(Interface element records)
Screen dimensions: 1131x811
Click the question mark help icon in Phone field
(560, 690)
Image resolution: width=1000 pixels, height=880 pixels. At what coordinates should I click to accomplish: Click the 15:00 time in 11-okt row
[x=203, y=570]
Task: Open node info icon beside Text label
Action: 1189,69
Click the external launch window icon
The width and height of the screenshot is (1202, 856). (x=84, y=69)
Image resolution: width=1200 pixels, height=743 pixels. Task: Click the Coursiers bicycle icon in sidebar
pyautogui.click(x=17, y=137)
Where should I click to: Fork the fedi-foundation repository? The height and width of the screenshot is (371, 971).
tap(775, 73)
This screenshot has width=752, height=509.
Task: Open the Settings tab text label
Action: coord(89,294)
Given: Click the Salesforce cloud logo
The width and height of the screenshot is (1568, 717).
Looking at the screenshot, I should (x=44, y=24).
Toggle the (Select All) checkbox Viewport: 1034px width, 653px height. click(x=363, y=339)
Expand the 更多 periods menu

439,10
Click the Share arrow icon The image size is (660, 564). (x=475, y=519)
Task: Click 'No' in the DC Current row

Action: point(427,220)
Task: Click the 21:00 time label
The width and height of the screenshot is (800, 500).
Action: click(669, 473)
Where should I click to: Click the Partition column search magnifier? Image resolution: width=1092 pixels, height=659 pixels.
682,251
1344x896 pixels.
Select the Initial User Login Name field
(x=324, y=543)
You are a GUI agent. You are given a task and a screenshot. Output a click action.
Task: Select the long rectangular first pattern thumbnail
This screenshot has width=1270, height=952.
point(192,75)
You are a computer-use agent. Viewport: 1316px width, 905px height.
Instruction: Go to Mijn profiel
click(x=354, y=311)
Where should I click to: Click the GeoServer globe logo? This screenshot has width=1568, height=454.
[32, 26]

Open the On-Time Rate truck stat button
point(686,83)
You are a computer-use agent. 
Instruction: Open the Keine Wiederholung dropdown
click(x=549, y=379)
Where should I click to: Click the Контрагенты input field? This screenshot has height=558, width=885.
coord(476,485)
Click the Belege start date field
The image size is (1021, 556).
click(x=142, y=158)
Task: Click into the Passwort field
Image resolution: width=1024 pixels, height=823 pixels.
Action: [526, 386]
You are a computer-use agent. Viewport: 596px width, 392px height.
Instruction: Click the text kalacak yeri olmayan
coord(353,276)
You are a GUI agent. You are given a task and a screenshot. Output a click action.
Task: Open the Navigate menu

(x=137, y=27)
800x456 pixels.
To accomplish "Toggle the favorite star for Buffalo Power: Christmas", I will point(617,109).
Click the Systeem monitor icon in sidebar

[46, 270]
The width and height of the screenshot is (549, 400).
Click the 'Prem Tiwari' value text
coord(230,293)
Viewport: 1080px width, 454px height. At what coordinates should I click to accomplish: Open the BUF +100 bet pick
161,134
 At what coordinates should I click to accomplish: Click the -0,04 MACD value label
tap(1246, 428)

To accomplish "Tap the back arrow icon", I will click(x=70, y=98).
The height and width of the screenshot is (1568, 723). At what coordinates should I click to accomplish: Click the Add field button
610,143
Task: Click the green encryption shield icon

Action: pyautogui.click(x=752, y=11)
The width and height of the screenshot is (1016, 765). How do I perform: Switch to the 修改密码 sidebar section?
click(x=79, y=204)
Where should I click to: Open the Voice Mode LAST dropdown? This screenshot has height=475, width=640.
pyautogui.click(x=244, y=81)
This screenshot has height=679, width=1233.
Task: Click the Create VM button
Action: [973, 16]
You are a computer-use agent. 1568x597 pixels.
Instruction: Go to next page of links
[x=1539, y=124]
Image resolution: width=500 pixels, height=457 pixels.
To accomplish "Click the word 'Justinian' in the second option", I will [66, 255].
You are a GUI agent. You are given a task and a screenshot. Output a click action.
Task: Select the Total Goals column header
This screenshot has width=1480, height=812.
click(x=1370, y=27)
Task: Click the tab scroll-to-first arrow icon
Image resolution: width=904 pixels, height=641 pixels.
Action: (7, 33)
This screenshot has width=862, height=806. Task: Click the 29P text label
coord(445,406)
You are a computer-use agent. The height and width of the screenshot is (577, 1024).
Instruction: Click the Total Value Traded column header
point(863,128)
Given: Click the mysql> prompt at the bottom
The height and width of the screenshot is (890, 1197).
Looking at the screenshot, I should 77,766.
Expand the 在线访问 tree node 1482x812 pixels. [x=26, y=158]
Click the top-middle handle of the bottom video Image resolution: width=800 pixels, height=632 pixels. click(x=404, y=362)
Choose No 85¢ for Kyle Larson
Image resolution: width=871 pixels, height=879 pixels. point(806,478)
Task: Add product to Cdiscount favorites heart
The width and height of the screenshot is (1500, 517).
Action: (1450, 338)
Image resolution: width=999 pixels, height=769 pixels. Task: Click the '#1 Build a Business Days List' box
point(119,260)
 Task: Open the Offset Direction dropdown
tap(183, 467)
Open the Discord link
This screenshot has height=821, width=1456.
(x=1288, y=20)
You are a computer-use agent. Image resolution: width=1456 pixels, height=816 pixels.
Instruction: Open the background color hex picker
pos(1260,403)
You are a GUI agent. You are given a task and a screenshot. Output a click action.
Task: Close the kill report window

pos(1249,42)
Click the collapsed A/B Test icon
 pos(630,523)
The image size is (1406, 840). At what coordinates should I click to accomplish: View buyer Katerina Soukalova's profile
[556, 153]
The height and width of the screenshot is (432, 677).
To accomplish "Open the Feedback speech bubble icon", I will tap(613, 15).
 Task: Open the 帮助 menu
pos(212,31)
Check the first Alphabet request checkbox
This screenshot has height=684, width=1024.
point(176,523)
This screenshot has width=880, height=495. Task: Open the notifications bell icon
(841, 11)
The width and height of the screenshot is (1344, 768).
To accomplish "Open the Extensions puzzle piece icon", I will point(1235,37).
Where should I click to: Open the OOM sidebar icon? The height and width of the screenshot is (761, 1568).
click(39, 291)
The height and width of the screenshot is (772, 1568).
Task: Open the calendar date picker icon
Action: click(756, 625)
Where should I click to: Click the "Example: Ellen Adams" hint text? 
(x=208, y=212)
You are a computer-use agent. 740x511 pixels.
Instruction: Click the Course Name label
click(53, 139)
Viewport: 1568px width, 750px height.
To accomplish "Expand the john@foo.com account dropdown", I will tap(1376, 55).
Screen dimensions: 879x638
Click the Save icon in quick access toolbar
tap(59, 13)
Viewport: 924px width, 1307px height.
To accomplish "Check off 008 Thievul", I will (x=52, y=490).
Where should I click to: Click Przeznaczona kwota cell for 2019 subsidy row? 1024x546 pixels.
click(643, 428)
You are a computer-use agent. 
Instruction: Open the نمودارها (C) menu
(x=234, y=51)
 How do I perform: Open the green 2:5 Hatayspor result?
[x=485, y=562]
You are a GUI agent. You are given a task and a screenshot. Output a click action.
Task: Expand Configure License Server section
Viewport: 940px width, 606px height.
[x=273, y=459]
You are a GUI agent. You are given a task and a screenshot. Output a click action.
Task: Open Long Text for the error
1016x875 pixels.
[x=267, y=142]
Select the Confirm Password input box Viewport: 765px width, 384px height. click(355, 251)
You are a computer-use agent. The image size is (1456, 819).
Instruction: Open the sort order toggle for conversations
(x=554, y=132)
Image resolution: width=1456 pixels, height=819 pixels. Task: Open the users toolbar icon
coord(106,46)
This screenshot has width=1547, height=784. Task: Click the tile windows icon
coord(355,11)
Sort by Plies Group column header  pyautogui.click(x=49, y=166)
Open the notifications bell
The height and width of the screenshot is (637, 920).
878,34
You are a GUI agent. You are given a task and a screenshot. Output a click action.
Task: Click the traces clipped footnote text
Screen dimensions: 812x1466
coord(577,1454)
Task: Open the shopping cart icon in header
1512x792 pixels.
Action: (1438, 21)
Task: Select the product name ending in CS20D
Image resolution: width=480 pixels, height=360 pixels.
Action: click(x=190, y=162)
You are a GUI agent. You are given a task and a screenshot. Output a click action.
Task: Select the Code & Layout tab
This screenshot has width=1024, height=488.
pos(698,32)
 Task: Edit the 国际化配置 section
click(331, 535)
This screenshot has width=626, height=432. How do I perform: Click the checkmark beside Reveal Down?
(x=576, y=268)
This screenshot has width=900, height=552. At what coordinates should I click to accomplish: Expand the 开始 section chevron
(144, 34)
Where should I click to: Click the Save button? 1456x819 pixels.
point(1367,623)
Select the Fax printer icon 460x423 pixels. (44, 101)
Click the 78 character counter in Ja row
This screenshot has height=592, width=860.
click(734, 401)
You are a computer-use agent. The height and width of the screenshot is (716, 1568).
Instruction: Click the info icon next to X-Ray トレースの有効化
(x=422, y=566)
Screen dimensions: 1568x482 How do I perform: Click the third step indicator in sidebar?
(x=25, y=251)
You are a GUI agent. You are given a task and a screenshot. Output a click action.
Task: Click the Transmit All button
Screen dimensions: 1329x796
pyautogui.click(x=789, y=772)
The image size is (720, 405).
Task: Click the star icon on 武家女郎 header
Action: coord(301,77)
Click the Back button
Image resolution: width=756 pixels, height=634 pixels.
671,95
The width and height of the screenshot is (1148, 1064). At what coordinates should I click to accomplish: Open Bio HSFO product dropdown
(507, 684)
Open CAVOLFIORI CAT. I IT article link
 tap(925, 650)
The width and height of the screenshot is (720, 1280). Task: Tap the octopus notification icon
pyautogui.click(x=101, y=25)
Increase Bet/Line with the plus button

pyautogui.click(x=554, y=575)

Problem statement
Put every line of the listing, from the one containing "Image resolution: width=1456 pixels, height=819" down to the one containing "click(331, 535)", into a JSON list of strings with one string per line, skipping blank lines.

Task result
[
  "Image resolution: width=1456 pixels, height=819 pixels. Task: Open the users toolbar icon",
  "coord(106,46)",
  "This screenshot has width=1547, height=784. Task: Click the tile windows icon",
  "coord(355,11)",
  "Sort by Plies Group column header  pyautogui.click(x=49, y=166)",
  "Open the notifications bell",
  "The height and width of the screenshot is (637, 920).",
  "878,34",
  "You are a GUI agent. You are given a task and a screenshot. Output a click action.",
  "Task: Click the traces clipped footnote text",
  "Screen dimensions: 812x1466",
  "coord(577,1454)",
  "Task: Open the shopping cart icon in header",
  "1512x792 pixels.",
  "Action: (1438, 21)",
  "Task: Select the product name ending in CS20D",
  "Image resolution: width=480 pixels, height=360 pixels.",
  "Action: click(x=190, y=162)",
  "You are a GUI agent. You are given a task and a screenshot. Output a click action.",
  "Task: Select the Code & Layout tab",
  "This screenshot has width=1024, height=488.",
  "pos(698,32)",
  " Task: Edit the 国际化配置 section",
  "click(331, 535)"
]